Bali bomb maker out of prison
The man who made the Bali bombs that killed 20 people, including four Australians, is out of jail and back in a community where extremism is again blooming in militant networks.
Muhammad Cholili, 36, was sentenced to 18 years' jail in 2006 for helping to craft the bombs used to attack the restaurants on October 1, 2005.
Cholili was freed on parole on Wednesday, with the approval of Indonesia's national board on terrorism and the Australian-funded anti-terror unit Detachment 88.
Corrections directorate-general Ika Yusanti says he became eligible for parole in April, having received several remissions and having an unblemished prison record.
His release comes just weeks after Abu Bakar Bashir, the jailed spiritual leader of the network responsible for the bombings, pledged his support to the violent extremist group the Islamic State of Iraq and Sham (ISIS).
Indonesia's government estimates around 60 citizens have joined the conflict in Syria.
With growing concern over photos of Bashir's oath and other propaganda circulating widely online, Indonesia this week officially banned support for ISIS.
Indonesia's Koran Tempo newspaper reported Cholili was himself surprised to have won parole.
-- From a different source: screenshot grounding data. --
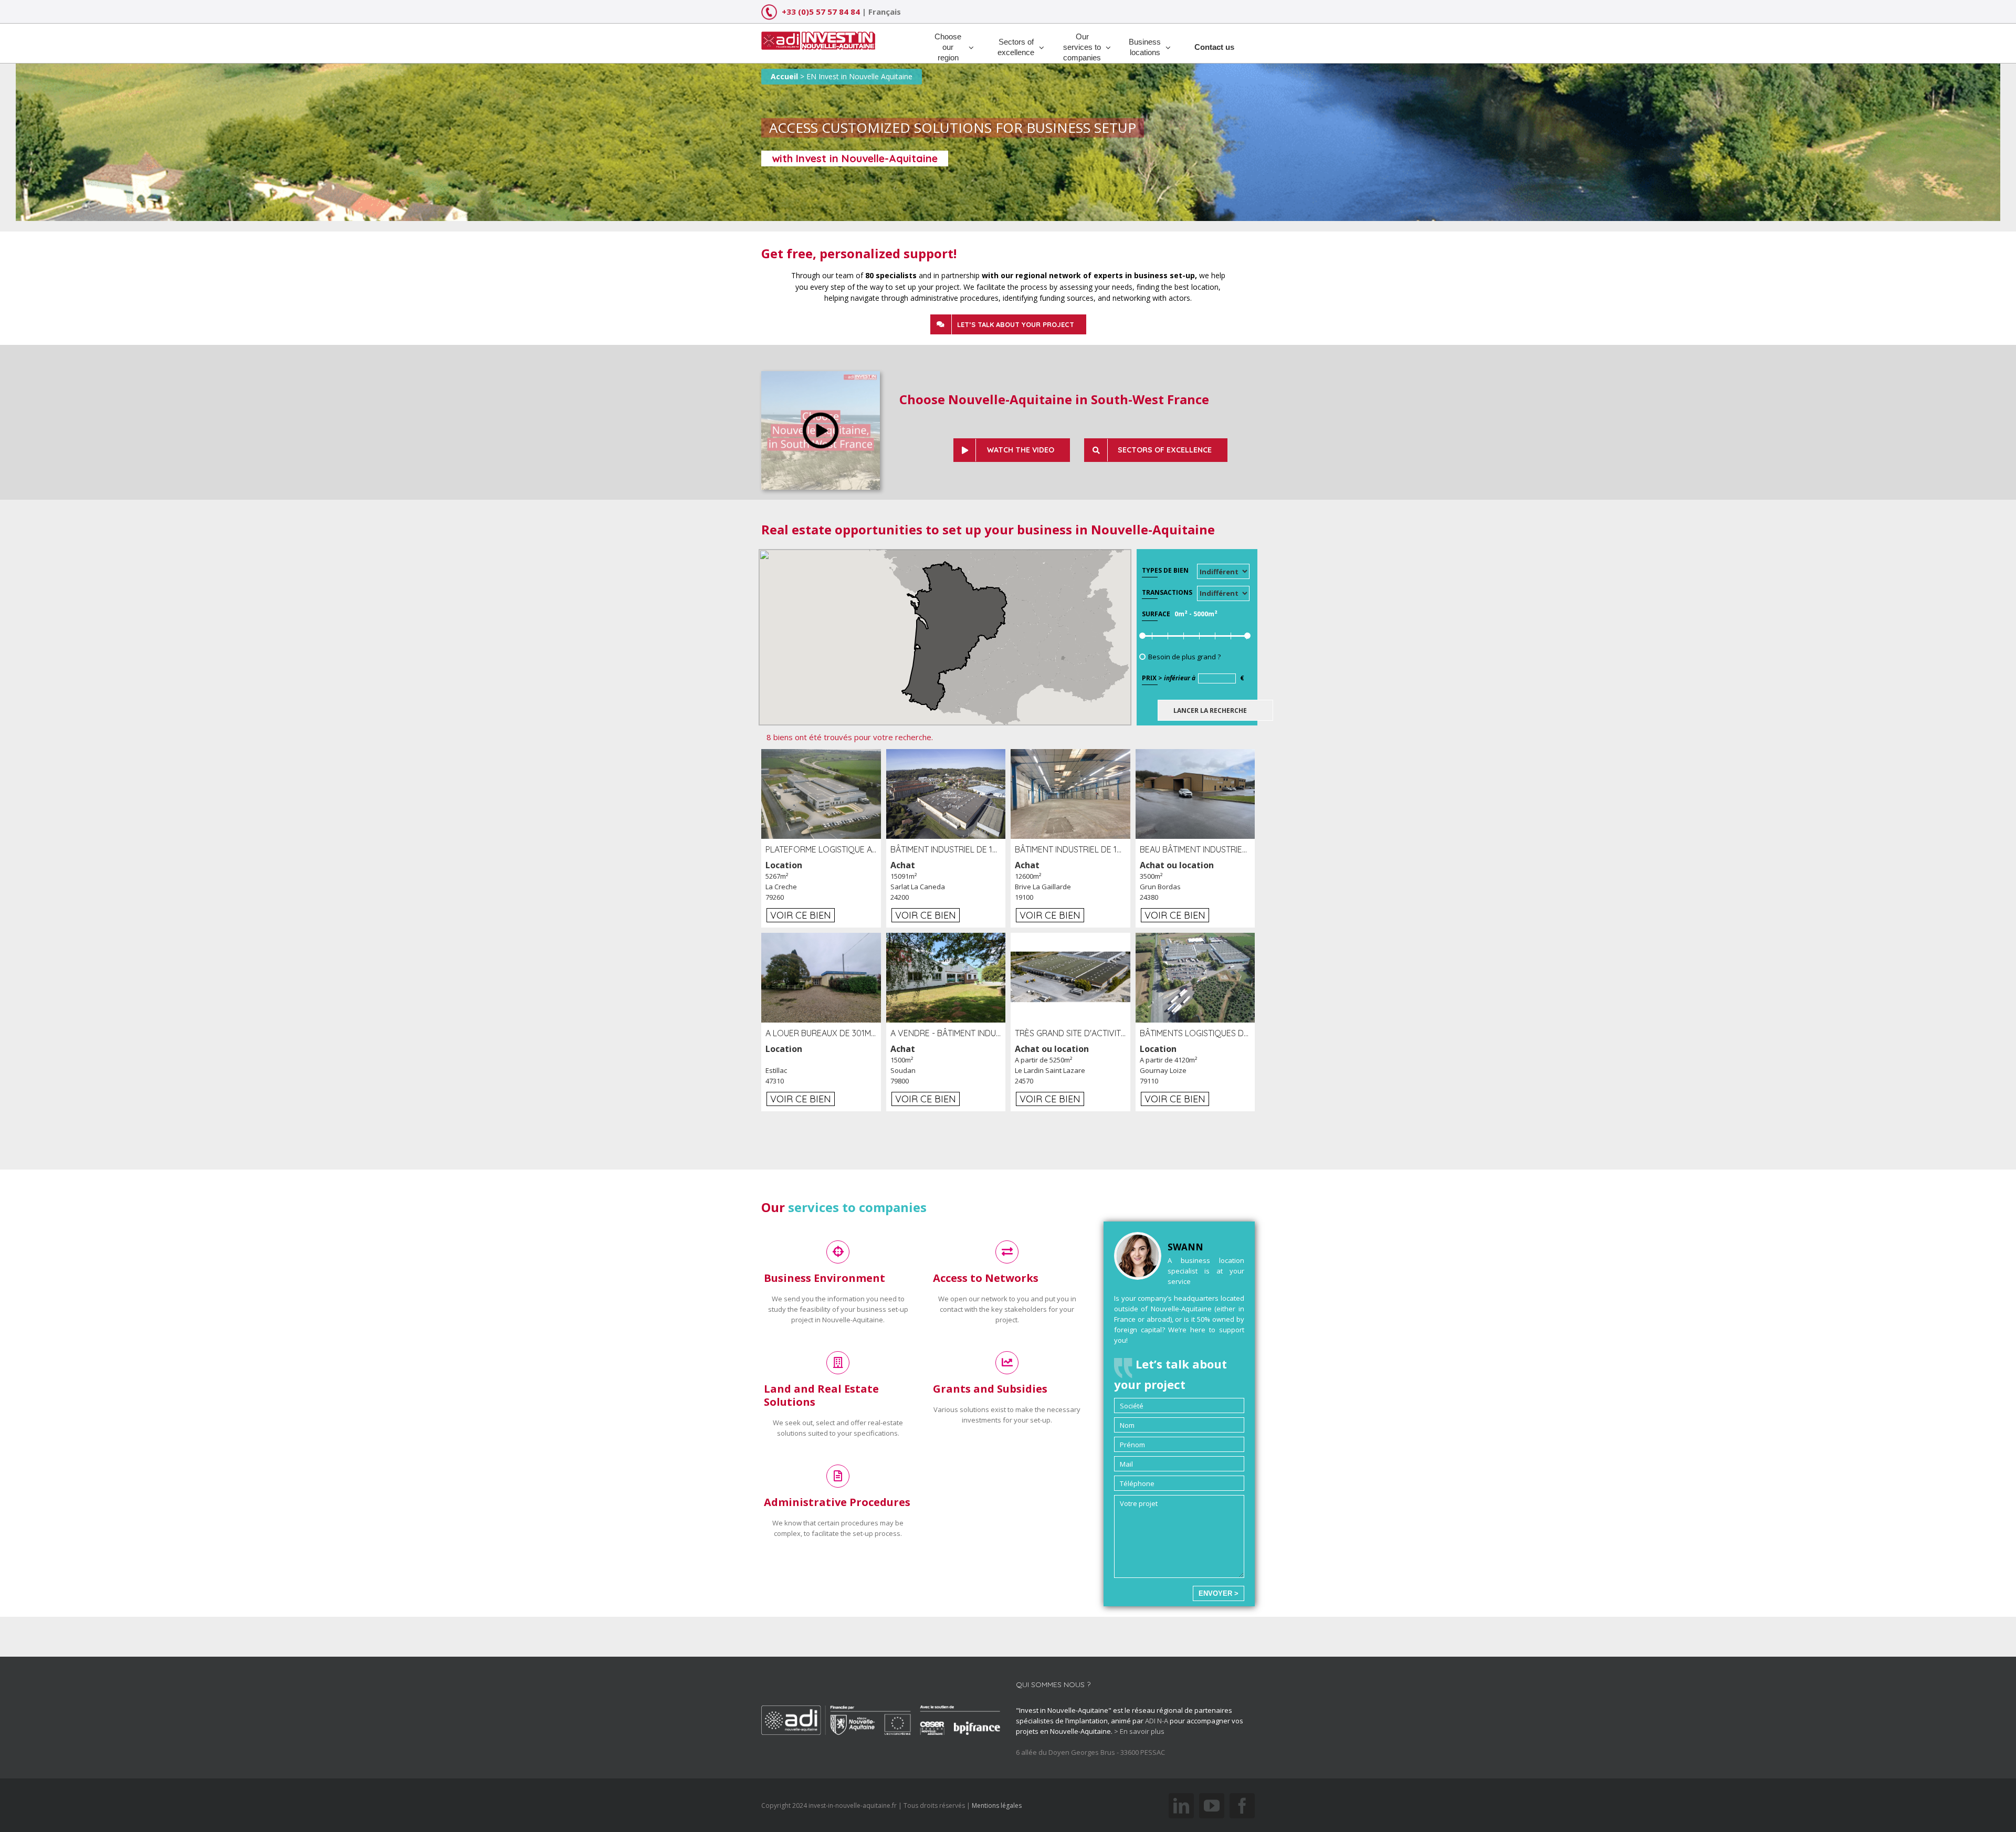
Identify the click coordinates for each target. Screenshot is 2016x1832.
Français (884, 11)
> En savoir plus (1139, 1731)
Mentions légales (997, 1805)
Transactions (1167, 592)
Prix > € (1193, 677)
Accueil (784, 76)
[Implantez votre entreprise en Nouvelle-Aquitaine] (818, 37)
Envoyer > (1218, 1593)
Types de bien (1165, 570)
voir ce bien (800, 915)
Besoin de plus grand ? (1184, 656)
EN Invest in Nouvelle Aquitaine (859, 76)
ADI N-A (1156, 1720)
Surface (1156, 613)
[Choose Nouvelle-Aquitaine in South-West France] (820, 376)
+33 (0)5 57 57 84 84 (821, 11)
As he was picked up from jail by a friend, he told reporters he wouldn't return to terrorism: ''I will find a job, of any kind,'' he said.
Terror expert Noor Huda Ismail says it's vital Cholili is watched as he re-integrates into his central Java community, which is a ''hot spot'' for radical activity.
''He could reconnect with terror networks if there is no systematic effort to constantly monitor him, or direct him to be a contributing member of the community,'' he said.
While Cholili had de-radicalisation sessions in prison, the parole officers monitoring him are chronically underfunded and sometimes one officer keeps watch over as many as 50 parolees, Noor said.
The Monash University academic, who also runs a foundation that helps ex-terrorists fit back into the community, has called for the Indonesian government to ramp up its intelligence on combatants' movements, as well as efforts to de-radicalise any returned jihadists.